Does resting increase inordinately faster as climbers get close to falling?
- It may look like there’s a trend here, but it’s not significant. In other words, my hope was to find out if the moderate level of elite world cup climbers significantly increased their resting as they got closer to falling. That does not appear to be the case.
- This may suggest that they cannot (or will not?) rest to recover or that they aren’t falling primarily due to forearm fatigue.
- The average for Threshold 1 (12.5) is .51 while the median is .44. The average for Threshold 2 (20) is 1.18 while median is .90, suggesting the trend of prolific resters dragging the average upward holds for the first two thresholds.
- Note: Helene Janicot showed no resting by threshold 1. As a result, her % change is averaged with the rest.
Does a climber grab or rest more as they get higher? Does it matter?
- The first thing to note about the graph on the left is that this is not the best data set due to the clustering – especially around the top climbers. However, it does offer an opportunity to analyze two groupings.
- Look at the “diffuseness” of the lower left cluster vs. the “tightness” of the upper right cluster. This comparison suggests that there may be a more consistent likelihood of grabbing more as you get higher.
- What does grabbing more mean? Practically speaking, it means that either (a) they’re resting more (hand off, hand back on), and/or (b) they’re exploring the route more.
- The right graph then suggests that resting may increase with the number of grabs per hold.
- Taken together, if you have a higher likelihood of grabbing more as you get higher, either (a) climbers may mitigate more grabbing (i.e. mistakes or exploratory grabbing) with increased resting, and/or (b) climbers may grab more as a result of resting (e.g. putting a hand back on the wall to generate force), and these may be associated with success.
Do climbers who do better rest more per grab of a hold? Does the number of grabs per hold increase based on success?

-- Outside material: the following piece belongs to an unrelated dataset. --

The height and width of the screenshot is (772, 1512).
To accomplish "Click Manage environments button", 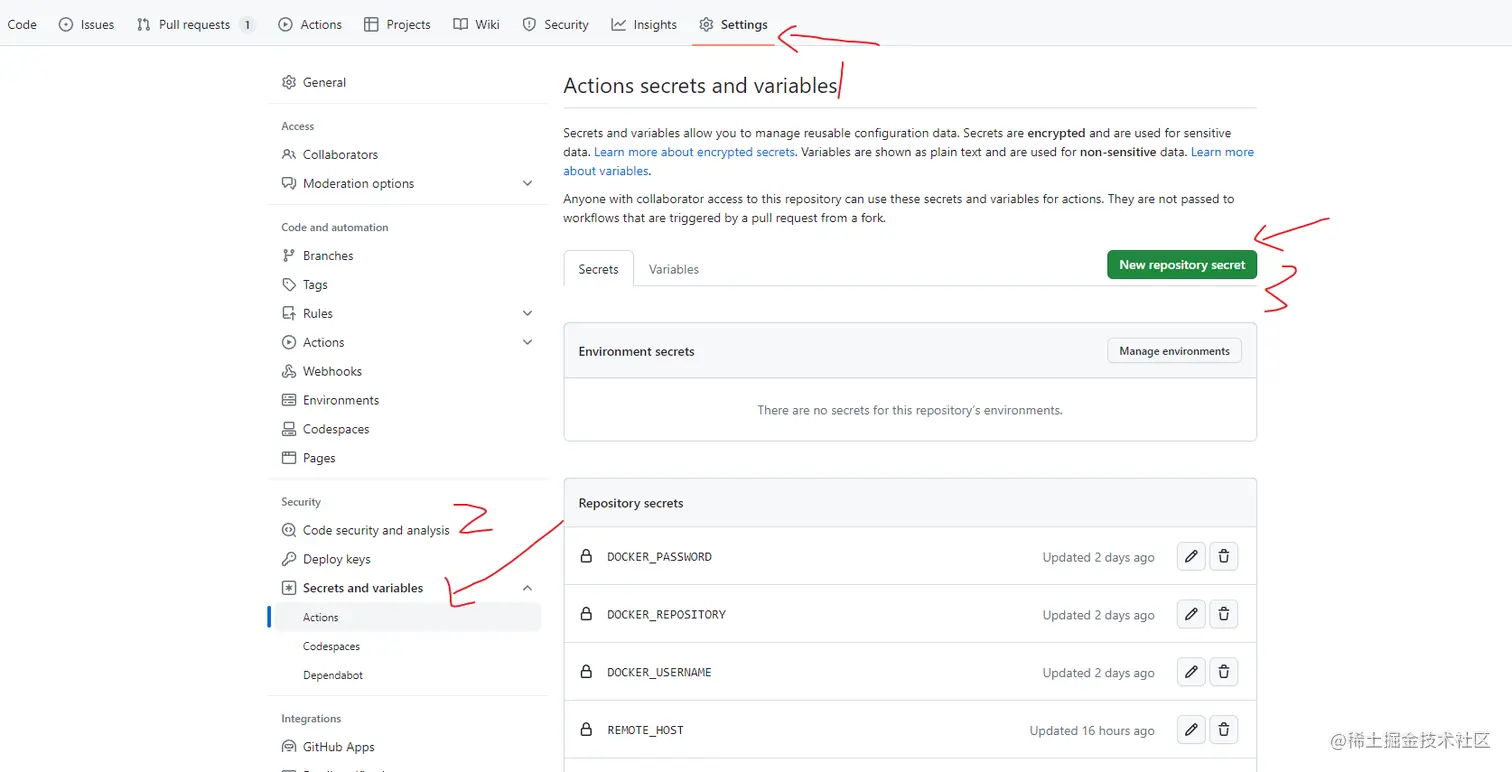I will click(x=1174, y=351).
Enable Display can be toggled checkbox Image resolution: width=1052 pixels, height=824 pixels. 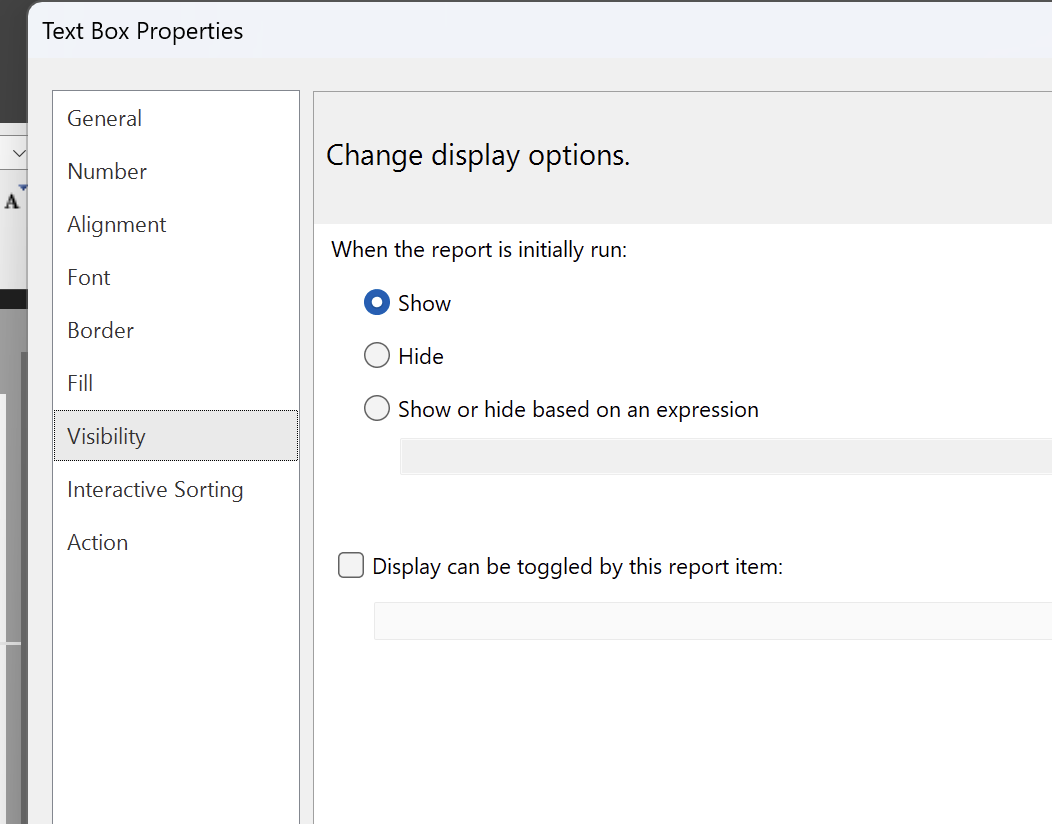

- Climbers who do better rest more per grab of a handhold (orange). This may suggest that (a) when mistakes are made, resting is an approach which better climbers use to deal with extra grabs, and/or (b) less accomplished climbers choose not to rest their way out of extra grabbing. While this was significant, there are likely a number of other factors which explain changes in success better.
- Even though the amount of resting per grabbed handhold is associated with success, the number of grabs per hold rises less sharply in this graph and correlates (positively) with success even less. In other words, if there is a relationship between success and the number of times a climber grabs, it’s not a good one.
- There is a very small positive, significant relationship between resting and grabbing. If this is accurate, then essentially climbers rest more as they grab more. However, what this graph shows is it’s much harder to say anything about what grabbing more per hold means with respect to resting and vice versa. It could be that better climbers grab more and rest more to accommodate that grabbing, while worse climbers grab more and do not rest to overcome their grabbing. It could also be (as stated earlier) that resting isn’t required until a certain threshold, and that excessive resting through a certain number of holds (from the bottom) isn’t required to alleviate the burden of extra grabbing. It could also be that the two populations grab equally for separate reasons. More grabbing could happen simply because climbers who rest more place their hands back on the wall to generate force, and those climbers who don’t rest as much don’t have any need to grab, position, rest, and then re-grab their handhold to execute movement. But they may grab more because they are having trouble reading the route and require more exploratory movement (see Orth et al. 2016). I welcome more thoughts to pursue this line of inquiry.